**Given task**:
Transcribe the following list of ways to reach 10,000 steps on a pedometer in full, keeping every word and character unchanged.

**Reading text**:
Do I look like a guy who needs to get some exercise? |
Top 10 ways to get to 10,000 steps on my pedometer
10. Turn off the TV. And the laptop. And the tablet. And the phone too!
9. Alter the time-space continuum to make each day 42 hours long. Or maybe I should just create my own holodeck to play around in
8. Use bacon like a carrot and dangle it in front of me whenever I am walking.
7. Give up my happy-go-lucky-care-free-dont-worry-be-happy ways and start worrying. Then at least I count count the paces across the floor.
6. Move the coffee pot and drink more coffee (and then move the bathroom further away too)
5. Answer all 14 of the Pointy Haired Boss' daily tech requests by walking upstairs to his office and tell him "Turn it off and on again".
4. Walk everywhere following Apple Maps.
3. Stop insulting Calgary Flames fans so much. They are actually doing ok this year and it hard to add more steps when your foot is in your mouth so much.

**Dataset entries**:
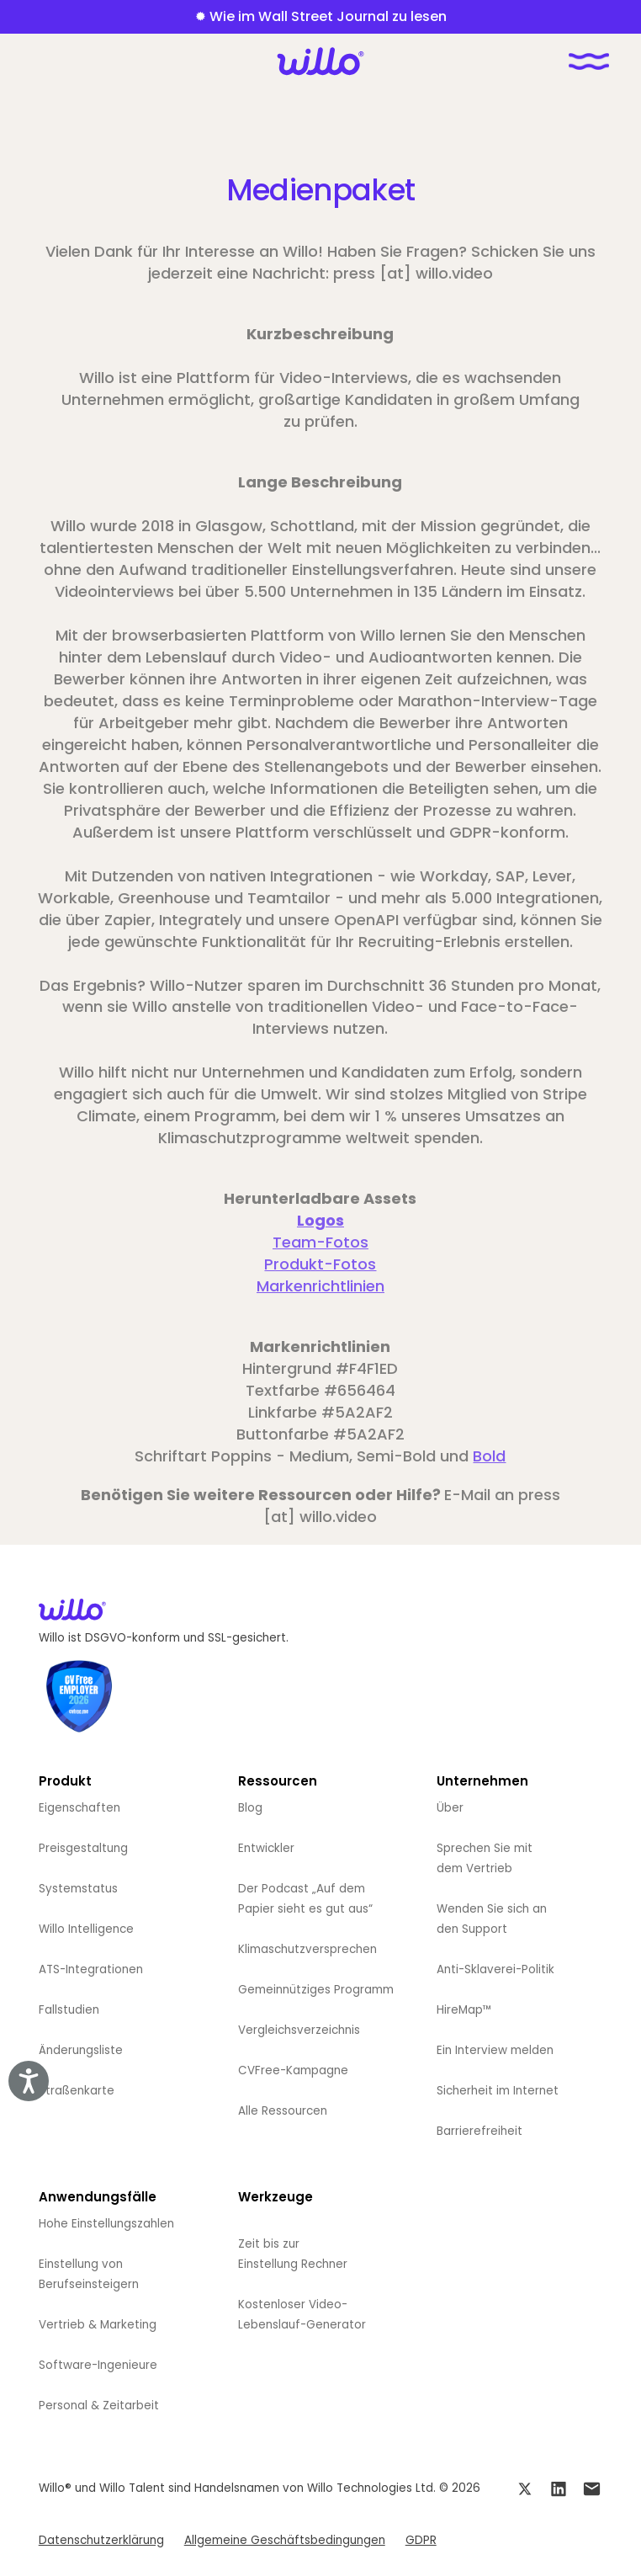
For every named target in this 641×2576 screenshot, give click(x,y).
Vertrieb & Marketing (97, 2325)
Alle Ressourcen (282, 2111)
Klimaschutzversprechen (307, 1949)
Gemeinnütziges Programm (316, 1990)
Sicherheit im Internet (498, 2091)
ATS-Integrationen (91, 1969)
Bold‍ (489, 1455)
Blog (250, 1808)
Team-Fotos (320, 1242)
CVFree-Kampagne (293, 2070)
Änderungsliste (81, 2050)
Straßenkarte (76, 2091)
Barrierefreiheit (479, 2131)
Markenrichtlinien (320, 1285)
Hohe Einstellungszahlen (106, 2224)
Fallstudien (69, 2010)
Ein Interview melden (495, 2050)
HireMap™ (464, 2010)
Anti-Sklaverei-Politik (495, 1969)
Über (450, 1808)
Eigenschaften (79, 1808)
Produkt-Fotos (320, 1264)
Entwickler (266, 1848)
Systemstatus (78, 1889)
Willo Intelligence (86, 1929)
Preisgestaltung (83, 1848)
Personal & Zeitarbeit (99, 2406)
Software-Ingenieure (98, 2365)
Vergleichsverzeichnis (299, 2030)
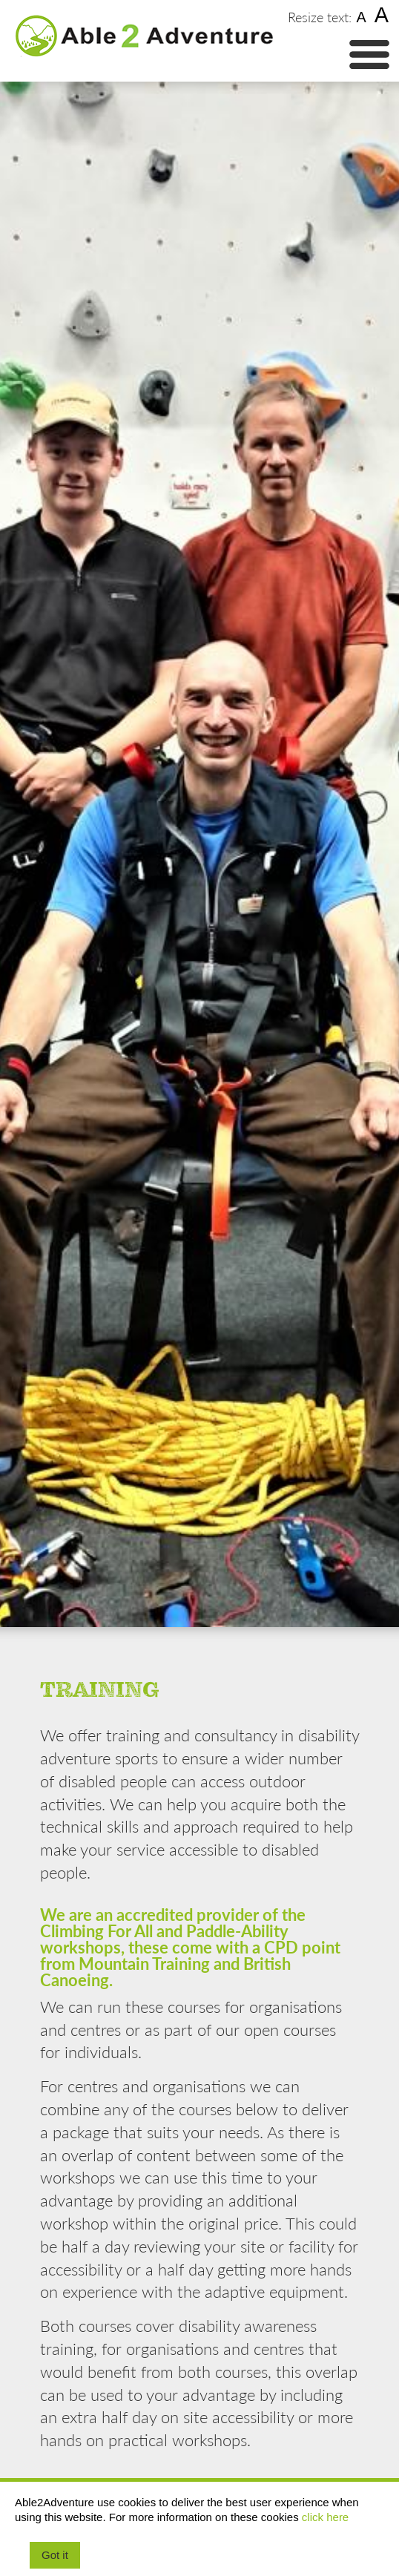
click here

**Output for this exercise**:
Do I look like a guy who needs to get some exercise? |
Top 10 ways to get to 10,000 steps on my pedometer
10. Turn off the TV. And the laptop. And the tablet. And the phone too!
9. Alter the time-space continuum to make each day 42 hours long. Or maybe I should just create my own holodeck to play around in
8. Use bacon like a carrot and dangle it in front of me whenever I am walking.
7. Give up my happy-go-lucky-care-free-dont-worry-be-happy ways and start worrying. Then at least I count count the paces across the floor.
6. Move the coffee pot and drink more coffee (and then move the bathroom further away too)
5. Answer all 14 of the Pointy Haired Boss' daily tech requests by walking upstairs to his office and tell him "Turn it off and on again".
4. Walk everywhere following Apple Maps.
3. Stop insulting Calgary Flames fans so much. They are actually doing ok this year and it hard to add more steps when your foot is in your mouth so much.